Música als Parcs merece un formato más orgulloso de sí mismo


La temporada de verano se caracteriza por la proliferación de festivales de música que programan masivamente a estrellas rutilantes i “taquilleras” del firmamento internacional o local, en espacios de amplio aforo repartidos a lo largo de la geografía del país. Todos tienen algo en común: las entradas son caras. En cambio hay uno admirablemente gratuito y quizás por eso arrinconado, pese a su longevidad y su éxito. Se trata del festival Música als Parcs, que organiza el
Ayuntamiento de Barcelona desde hace más de 15 años.
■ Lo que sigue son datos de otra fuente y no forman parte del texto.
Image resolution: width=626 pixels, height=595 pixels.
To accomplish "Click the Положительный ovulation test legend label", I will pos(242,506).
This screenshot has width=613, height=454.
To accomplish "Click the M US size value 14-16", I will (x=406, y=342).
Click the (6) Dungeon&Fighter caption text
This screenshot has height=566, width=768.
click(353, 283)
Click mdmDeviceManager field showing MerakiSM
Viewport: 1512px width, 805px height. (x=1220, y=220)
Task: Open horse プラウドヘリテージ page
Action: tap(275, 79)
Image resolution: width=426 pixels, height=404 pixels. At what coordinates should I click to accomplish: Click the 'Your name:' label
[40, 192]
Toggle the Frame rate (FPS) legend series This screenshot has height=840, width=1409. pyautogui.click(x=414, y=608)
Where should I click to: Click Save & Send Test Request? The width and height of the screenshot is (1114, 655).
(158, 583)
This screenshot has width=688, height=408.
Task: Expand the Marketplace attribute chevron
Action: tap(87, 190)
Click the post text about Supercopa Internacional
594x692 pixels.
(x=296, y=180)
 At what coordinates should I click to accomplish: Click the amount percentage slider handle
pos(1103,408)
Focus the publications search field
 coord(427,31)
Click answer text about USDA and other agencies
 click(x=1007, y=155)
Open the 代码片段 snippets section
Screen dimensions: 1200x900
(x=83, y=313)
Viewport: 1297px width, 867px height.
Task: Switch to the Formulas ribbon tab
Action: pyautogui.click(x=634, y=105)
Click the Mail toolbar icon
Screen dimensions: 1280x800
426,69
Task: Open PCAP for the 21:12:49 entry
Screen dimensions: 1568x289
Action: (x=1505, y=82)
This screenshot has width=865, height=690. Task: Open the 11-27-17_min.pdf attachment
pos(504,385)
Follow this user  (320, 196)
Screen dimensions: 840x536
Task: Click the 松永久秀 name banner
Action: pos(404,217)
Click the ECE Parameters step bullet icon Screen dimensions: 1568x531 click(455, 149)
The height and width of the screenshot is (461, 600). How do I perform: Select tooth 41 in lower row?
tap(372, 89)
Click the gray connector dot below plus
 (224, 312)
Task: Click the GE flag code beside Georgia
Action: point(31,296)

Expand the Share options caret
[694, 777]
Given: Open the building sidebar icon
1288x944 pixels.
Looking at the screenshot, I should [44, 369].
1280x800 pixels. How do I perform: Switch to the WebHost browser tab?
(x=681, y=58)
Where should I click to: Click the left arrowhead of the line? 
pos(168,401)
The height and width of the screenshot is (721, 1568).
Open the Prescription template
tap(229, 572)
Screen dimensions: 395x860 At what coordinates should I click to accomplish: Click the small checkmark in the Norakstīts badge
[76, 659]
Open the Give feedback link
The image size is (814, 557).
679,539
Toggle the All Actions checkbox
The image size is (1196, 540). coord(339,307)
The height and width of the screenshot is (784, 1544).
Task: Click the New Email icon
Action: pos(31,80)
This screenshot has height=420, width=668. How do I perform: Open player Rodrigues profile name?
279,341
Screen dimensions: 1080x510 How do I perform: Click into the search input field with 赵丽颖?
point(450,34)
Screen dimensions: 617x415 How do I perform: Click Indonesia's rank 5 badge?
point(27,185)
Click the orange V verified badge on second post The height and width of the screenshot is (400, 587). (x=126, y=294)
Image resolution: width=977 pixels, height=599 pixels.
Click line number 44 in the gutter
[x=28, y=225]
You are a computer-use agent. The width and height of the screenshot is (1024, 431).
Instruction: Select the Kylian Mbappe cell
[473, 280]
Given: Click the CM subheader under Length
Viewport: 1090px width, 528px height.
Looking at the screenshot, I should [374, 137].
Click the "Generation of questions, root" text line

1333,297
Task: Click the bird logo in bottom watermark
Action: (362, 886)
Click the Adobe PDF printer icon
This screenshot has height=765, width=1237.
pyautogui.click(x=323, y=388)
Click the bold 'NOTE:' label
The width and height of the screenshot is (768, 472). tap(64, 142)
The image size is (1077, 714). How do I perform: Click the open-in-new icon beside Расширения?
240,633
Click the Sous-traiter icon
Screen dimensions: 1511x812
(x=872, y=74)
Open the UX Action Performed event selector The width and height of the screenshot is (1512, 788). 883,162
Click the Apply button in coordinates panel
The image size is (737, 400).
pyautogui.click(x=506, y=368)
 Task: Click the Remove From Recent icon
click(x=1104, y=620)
Este verano ofrece 47 conciertos de 19 grupos de distintos estilos en 27 espacios verdes de la ciudad, entre ellos el Parc de la Ciutadella, los jardines de Vil·la Cecília, el parque de les Aigües del Guinardó, el Turó Park, los jardines de La Tamarita, el parque Central de Nou Barris, los jardines del Pou de la Figuera, la Font dels Ocellets, los jardines de Montbau, los jardines de Gaietà Renom, la plaza del Duque de Medinaceli, los jardines de Can Brasó, el parque de Joan Miró, el parque de la Estació del Nord, el pantano de Vallvidrera, los jardines de Ernest Lluch, los jardines de Rubió i Lluch, el parque de la Creueta del Coll, los jardines de Tete Montoliu, el parque de la Trinitat, el Turó del Putxet y el parque del Clot. 
La iniciativa es magnífica y consolidada, sin proporción con la escasa fuerza presupuestaria y promocional que le dedican, confinándola a una injusta segunda división por falta de fe de los propios organizadores. Presenta orquestas de cámara, big bands y formaciones corales procedentes con frecuencia de escuelas municipales de música, así como grupos de pequeño formato poco encumbrados en los rankings del show-business. 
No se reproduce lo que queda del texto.